«Si j’avais 50 ans et qu’on m’offrait la mairie, je dirais non», confie Claude Lefebvre, maire de Laval de 1981 à 1989 et prédécesseur de Gilles Vaillancourt.
Il précise que ce n’est pas la charge de travail ou les nombreuses heures de travail qu’exige la fonction qui le feraient reculer, c’est plutôt la hauteur des attentes. «Ce qu’on demande aux maires, c’est plus que ce qu’on demande aux juges, déclare l’ancien avocat. On ne peut pas rencontrer des ingénieurs ou des avocats dans un cadre social. On ne peut pas jouer une partie de golf avec des entrepreneurs. C’est rendu aux apparences d’apparences de conflit d’intérêts. Même si on m’avait payé un verre de vin, on ne m’aurait pas fait changer ma décision.

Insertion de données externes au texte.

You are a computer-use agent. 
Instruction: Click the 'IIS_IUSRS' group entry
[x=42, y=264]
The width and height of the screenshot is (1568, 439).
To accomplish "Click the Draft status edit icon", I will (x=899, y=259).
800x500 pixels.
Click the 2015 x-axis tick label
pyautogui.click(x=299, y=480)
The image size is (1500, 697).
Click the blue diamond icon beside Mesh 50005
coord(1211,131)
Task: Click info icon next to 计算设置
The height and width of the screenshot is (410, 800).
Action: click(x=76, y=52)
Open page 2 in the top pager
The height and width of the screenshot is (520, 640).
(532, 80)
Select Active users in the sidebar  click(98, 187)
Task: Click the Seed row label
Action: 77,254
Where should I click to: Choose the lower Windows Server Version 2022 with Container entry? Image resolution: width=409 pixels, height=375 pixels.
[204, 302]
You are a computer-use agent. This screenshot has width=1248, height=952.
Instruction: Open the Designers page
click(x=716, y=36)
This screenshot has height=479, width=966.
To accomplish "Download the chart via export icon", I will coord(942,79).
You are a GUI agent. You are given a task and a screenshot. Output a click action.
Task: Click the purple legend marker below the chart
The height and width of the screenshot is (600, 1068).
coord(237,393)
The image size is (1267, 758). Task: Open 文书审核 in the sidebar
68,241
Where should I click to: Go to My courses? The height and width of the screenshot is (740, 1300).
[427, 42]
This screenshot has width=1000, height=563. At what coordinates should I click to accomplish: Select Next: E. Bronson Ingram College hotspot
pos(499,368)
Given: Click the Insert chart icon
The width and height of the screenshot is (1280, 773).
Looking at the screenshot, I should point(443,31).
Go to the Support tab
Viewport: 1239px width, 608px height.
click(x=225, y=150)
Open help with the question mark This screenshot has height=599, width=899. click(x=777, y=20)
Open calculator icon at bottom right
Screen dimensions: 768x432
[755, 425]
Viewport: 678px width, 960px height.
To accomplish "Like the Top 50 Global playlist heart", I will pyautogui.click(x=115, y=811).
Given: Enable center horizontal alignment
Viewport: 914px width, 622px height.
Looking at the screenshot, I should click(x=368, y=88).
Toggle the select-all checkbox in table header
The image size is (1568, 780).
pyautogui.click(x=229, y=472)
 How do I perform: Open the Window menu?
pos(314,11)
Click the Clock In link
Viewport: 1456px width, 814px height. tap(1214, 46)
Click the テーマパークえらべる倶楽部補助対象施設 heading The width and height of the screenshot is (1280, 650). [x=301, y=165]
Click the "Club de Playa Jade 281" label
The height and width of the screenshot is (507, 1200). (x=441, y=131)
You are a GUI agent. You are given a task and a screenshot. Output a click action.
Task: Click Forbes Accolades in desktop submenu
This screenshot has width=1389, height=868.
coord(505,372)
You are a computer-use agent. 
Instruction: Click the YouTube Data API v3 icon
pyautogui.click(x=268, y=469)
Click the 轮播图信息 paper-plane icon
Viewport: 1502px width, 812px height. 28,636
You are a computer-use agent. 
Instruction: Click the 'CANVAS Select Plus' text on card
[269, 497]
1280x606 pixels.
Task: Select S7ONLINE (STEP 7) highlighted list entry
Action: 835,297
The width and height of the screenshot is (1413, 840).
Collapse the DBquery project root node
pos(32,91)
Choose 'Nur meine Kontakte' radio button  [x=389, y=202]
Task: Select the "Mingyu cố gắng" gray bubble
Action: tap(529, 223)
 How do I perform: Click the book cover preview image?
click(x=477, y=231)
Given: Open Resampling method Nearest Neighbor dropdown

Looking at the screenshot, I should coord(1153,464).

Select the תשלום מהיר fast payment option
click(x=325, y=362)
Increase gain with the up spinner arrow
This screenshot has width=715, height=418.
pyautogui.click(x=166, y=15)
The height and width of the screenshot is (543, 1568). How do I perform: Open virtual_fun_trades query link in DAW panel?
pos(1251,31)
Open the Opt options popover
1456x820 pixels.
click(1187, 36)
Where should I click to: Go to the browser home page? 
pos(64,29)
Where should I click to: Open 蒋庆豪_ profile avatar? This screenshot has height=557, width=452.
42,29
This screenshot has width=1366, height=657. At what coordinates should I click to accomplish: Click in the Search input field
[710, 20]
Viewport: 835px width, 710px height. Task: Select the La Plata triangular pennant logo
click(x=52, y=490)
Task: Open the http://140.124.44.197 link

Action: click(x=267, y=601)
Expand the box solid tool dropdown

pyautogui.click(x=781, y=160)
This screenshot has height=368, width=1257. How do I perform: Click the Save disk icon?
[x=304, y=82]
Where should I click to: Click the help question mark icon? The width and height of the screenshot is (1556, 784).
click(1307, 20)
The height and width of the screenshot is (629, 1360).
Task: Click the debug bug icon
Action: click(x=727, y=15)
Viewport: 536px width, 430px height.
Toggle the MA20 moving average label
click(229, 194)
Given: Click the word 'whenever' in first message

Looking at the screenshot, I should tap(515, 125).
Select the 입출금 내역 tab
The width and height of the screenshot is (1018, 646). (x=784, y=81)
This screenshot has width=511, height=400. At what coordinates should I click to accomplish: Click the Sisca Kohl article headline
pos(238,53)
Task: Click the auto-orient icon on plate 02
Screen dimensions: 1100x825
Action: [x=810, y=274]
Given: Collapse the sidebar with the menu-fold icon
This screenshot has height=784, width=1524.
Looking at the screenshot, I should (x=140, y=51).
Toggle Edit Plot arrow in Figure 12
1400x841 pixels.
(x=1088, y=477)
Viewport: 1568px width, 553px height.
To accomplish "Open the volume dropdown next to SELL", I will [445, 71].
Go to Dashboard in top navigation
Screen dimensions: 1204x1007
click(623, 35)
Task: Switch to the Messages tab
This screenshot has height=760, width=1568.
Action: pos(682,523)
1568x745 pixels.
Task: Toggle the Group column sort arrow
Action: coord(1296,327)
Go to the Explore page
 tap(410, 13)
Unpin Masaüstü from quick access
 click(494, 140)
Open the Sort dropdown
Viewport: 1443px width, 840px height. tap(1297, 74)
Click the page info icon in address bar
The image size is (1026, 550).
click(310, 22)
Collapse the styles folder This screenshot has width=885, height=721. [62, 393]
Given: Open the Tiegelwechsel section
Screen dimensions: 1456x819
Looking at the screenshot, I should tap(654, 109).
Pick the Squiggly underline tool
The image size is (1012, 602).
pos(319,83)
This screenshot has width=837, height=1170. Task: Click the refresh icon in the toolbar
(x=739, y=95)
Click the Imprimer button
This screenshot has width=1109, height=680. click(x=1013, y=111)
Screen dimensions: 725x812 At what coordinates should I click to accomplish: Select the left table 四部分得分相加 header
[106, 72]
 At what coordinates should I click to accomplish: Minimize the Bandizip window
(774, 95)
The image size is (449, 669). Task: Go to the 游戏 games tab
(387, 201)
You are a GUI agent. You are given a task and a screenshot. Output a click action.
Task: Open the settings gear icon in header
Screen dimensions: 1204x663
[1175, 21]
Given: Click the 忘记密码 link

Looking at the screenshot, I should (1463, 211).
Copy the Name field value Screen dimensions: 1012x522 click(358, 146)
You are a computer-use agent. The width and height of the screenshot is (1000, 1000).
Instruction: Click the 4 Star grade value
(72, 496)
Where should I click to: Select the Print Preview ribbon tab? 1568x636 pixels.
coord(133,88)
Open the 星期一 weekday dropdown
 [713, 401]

«Je doute que quelqu’un de valeur aille s’exposer», avance-t-il. Être constamment sous la loupe des médias et d’être visé par «des allégations de n’importe quoi» risquent de décourager des candidats potentiels.
Prudence
Le premier maire élu à la tête du PRO des Lavallois admet qu’il a été étonné des allégations visant son successeur, Gilles Vaillancourt. «Ça me surprend beaucoup. Ce serait un système. Je n’en ai jamais entendu parler. Ça ne se pratiquait pas de mon temps.»
Après avoir noté que ces allégations entachent la réputation de M. Vaillancourt, l’homme de droit se montre prudent. «On doit attendre les preuves. [L’ex-entrepreneur Lino] Zambito n’est pas à l’abri de tout soupçon», estime-t-il.
«S’il y a eu encaissement d’argent, il doit se retrouver quelque part», dit-il en notant que le danger d’une commission d’enquête est que des gens ressortent salis à la suite des témoignages.
Réputation de la ville
Selon M. Lefebvre, la réputation de la ville de Laval n’est pas touchée dans la tourmente actuelle. Les gens qu’ils rencontrent au centre de golf, où il est administrateur, déplorent les allégations contre le maire Vaillancourt, mais reconnaissent que la Ville est bien administrée, rapporte-t-il.
L’ancien élu croit que la Ville n’est pas en péril durant l’absence de Gilles Vaillancourt. «Le directeur général est toujours là, observe celui qui insiste sur le rôle important joué par le volet administratif de la municipalité. Basile Angelopoulos [vice-président du comité exécutif] peut remplacer le maire de plain-pied et les autres membres du comité exécutif siègent depuis plusieurs années.»
PRO
Soulignant que le PRO des Lavallois n’est pas éclaboussé par les insinuations, M. Lefebvre croit que le parti est en mesure de remporter les élections de novembre 2013. «Si le maire quitte après le 4 novembre, ça n’entraînera pas le déclenchement d’une élection. Un membre du conseil municipal sera alors nommé. Ça lui donnera l’avantage de se faire connaître d’ici l’élection.»
Il fait observer que Gilles Vaillancourt avait bénéficié de cet avantage en 1989. En juillet de cette année-là, le maire actuel avait pris la relève de Claude Lefebvre qui avait quitté pour des raisons médicales.
«Certains disent qu’il est maire à vie, mais c’est la population qui l’a élu», argue-t-il.
Le parti fondé par Achille Corbo et Raynald Bossé et qui compte plus de 20 000 membres survivra, s’il reste près des citoyens, croit Claude Lefebvre.
Financement électoral
Aux élus provinciaux qui songent à restreindre les contributions qu’un citoyen peut faire à un parti, M. Lefebvre leur conseille la prudence. «Plus on resserra, plus les valises vont être grosses. L’honnête citoyen, ce n’est pas vrai qu’il met la main dans sa poche pour un parti politique», soutient-il en observant que les gens donnent plus facilement à des causes sociales.
Pragmatique, l’ancien politicien insiste sur les coûts d’une campagne électorale. «On n’y arrive pas avec des trente sous et des une piastre», déclare-t-il en énumérant les frais liés à la publicité et l’impression des affiches.
Claude Lefebvre recommande au législateur de mettre en place un financement public des partis politiques. «Le plafond des dépenses devrait être fixé suffisamment haut pour pouvoir faire campagne comme du monde.» Il conclut que cette façon de faire coûterait probablement moins cher au public.
Peu de temps après nous avoir accordé cette entrevue, l’ancien maire de Laval, Claude Lefebvre, faisait la manchette pour avoir, selon Le Devoir, empoché un cadeau de départ de 800 000 $, offert par d’importants gens d’affaires, dont certains étaient des membres influents de la mafia. Une information que M. Lefebvre a aussitôt niée.